##Idea: Create a model to see whether a chemical moiety would be uptaken by different cell types according to transporter expression. For a drug to act, it needs to go up to its therapeutic target. Some of those target are inside the cells, in this case the drug needs to be uptaken by the cell to reach its target. To go within a cell, two paths are available: through a transporter or directly through the plasma membrane by diffusion. Transporters are not present on all cells (liver cells, kidney cells ...) and their presence can be determinant for drug effect. These transporters and their expression is different between mice and human, making some successful pre-clinical studies fail when passing to humans.The model would be to combine database of differents transporters (e.g. https://transportal.compbio.ucsf.edu/index/ ), models of drug-protein interactions to predict what chemical would be the target of what transporter, and cell-type/tissue RNA-sequencing data in human ( https://www.ebi.ac.uk/gxa/home) to know what cells would uptake the chemical agent.
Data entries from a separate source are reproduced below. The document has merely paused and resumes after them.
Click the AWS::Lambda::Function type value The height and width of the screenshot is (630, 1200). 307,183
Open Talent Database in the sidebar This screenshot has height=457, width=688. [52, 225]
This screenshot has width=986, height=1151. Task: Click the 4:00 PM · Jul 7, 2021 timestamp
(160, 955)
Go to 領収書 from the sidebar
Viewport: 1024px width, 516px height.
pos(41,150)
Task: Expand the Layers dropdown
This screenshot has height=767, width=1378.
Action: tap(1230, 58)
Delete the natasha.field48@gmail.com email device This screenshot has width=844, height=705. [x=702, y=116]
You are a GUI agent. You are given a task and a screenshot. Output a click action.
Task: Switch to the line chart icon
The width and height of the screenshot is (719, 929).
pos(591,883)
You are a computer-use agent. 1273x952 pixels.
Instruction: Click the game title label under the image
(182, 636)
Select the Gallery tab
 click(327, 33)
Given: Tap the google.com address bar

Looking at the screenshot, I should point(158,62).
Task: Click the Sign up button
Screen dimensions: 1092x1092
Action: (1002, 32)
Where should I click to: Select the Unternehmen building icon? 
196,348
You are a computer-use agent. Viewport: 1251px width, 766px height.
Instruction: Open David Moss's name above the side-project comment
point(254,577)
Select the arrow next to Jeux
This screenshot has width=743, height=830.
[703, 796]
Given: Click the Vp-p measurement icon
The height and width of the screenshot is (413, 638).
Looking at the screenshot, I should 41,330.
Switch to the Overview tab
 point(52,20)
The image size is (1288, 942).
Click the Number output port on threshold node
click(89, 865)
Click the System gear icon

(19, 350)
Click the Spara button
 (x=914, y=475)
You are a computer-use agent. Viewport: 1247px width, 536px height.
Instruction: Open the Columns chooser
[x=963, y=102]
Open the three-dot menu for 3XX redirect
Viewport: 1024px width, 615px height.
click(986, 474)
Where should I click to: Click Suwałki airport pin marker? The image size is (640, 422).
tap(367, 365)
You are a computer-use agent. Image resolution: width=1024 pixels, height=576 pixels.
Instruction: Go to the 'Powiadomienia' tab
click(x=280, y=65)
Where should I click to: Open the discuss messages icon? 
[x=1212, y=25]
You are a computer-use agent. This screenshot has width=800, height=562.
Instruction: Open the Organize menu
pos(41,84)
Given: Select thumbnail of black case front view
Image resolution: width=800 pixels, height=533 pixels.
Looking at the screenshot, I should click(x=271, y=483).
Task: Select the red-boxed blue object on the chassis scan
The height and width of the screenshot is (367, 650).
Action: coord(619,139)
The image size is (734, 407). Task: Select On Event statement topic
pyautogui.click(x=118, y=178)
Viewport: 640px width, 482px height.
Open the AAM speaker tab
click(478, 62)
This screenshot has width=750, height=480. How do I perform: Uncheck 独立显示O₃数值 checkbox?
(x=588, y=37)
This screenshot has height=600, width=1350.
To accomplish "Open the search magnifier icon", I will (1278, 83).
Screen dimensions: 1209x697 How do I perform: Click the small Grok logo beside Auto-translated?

We built a program to compare if one list of molecules has similarity to known drugs for several transporters. This comparison returns scores for every molecule from the test dataset which is compared with the drugs that are known to function for a certain transporter. Finally, we obtain an output which shows all drugs, which have a chemical similarity score of a threshold above 0.6, that potentially can be applied to other transporters. This process is repeatable for every SMILES - dataframe which can be fed into the 'similar()' function. Access m2m_comparison for the results.
- Database used for fething the transporters: http://varidt.idrblab.net/data/transporter/details/dtd0003 SMILES codes were incosistent and were replaced with SMILES entries from PubChem, if there was any.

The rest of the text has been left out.